ロンドンに住むロシア人の数は30万人にのぼる。
この5年間で3倍に膨れ上がったという。(ちなみに日本人は3万人程度)
もちろんロシア人向けのラジオ放送も新聞もある。
ロンドンで100万ポンド(約2億2300万円)を超える大邸宅のうち、
5軒に1軒はロシア人が所有している。
プレミアリーグ「チェルシー」のオーナーで、
世界一の大金持ちといわれる石油王・アブラモビッチもそのひとりだ。
こうしたロンドン在住のロシア人たちの暮らしぶりを、
先日、モスクワのテレビ局が特集していた。
番組の名はロンドングラード(グラードはロシア語で市)。
「この街は、我がロシアのもうひとつの首都である。
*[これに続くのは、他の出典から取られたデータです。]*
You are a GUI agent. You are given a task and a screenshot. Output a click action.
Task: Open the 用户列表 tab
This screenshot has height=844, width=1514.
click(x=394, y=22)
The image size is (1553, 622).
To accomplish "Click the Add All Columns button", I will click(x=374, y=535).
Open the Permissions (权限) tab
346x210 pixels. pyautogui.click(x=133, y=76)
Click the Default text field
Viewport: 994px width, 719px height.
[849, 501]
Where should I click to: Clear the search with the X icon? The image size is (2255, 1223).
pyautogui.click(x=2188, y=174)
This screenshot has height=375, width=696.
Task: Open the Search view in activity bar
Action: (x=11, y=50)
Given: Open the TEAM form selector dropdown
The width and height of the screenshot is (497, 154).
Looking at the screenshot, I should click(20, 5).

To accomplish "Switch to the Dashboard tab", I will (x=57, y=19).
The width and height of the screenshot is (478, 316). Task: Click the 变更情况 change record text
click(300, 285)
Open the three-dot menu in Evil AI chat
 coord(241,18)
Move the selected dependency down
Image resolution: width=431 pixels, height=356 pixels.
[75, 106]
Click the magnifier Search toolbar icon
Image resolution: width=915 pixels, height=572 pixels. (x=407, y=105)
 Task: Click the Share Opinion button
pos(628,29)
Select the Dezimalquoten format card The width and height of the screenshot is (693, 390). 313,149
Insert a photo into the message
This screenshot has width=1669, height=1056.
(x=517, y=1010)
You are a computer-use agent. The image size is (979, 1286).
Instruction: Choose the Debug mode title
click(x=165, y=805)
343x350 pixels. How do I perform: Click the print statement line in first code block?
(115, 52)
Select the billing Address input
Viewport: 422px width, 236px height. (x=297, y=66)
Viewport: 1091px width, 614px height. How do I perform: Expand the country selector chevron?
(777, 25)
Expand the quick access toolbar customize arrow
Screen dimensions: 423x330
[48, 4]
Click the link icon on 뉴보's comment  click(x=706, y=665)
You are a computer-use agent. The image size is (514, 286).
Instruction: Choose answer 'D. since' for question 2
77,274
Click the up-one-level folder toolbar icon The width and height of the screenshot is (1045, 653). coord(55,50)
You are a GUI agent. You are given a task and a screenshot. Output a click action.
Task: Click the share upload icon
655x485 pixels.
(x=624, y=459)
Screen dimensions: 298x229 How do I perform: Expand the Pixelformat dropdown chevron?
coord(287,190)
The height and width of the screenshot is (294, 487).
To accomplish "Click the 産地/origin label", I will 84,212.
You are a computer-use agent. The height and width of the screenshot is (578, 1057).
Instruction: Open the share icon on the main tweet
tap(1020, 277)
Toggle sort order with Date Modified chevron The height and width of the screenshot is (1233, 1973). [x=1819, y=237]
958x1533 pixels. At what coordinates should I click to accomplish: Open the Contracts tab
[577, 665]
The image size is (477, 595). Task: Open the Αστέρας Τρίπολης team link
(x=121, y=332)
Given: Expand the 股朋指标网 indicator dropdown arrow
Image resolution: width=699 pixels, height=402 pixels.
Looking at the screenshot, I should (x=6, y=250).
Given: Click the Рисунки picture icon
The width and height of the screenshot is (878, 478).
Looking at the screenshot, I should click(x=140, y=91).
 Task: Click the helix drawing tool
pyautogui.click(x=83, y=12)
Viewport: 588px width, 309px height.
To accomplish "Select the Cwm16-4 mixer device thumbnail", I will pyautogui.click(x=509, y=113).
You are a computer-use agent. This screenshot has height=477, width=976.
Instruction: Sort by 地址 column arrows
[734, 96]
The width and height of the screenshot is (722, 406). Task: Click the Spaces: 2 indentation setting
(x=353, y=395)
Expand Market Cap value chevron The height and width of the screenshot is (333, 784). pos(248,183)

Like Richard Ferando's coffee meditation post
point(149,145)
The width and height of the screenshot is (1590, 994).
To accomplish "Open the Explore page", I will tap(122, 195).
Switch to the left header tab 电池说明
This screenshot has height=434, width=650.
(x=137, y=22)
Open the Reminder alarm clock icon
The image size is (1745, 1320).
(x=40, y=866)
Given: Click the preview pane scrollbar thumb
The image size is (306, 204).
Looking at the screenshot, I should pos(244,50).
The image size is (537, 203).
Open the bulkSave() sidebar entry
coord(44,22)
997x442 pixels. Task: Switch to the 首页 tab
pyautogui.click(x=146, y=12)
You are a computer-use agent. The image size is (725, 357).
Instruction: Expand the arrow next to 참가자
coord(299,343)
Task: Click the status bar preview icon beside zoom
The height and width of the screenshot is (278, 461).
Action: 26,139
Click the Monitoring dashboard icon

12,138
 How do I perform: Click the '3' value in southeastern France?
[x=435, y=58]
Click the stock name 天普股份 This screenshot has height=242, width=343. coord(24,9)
」というナレーションで始まった。
郊外にプール付きの大邸宅を構え、上流階級のパーティーに参加し、
休日はポロを楽しむ。
子供は、授業料が年間5万ドル(約600万円)もする特別なカレッジに通わせる。
将来の人脈作りのためだという。
新しくオープンした高級中華レストランのロシア人オーナーは言う。
「ロシア人に能力があり、世界で成功することを証明したいのだ」と。
それにしても、なぜロンドンに目が向けられるのだろうか。
どうやら、ロンドンでは、海外で稼いだ金を持ち込んで暮らしても課税の対象にならないらしい。
原油価格の高騰で、巨額なオイルマネーを手にしたロシア人にとって、
ロンドンは願ってもない場所なのだ。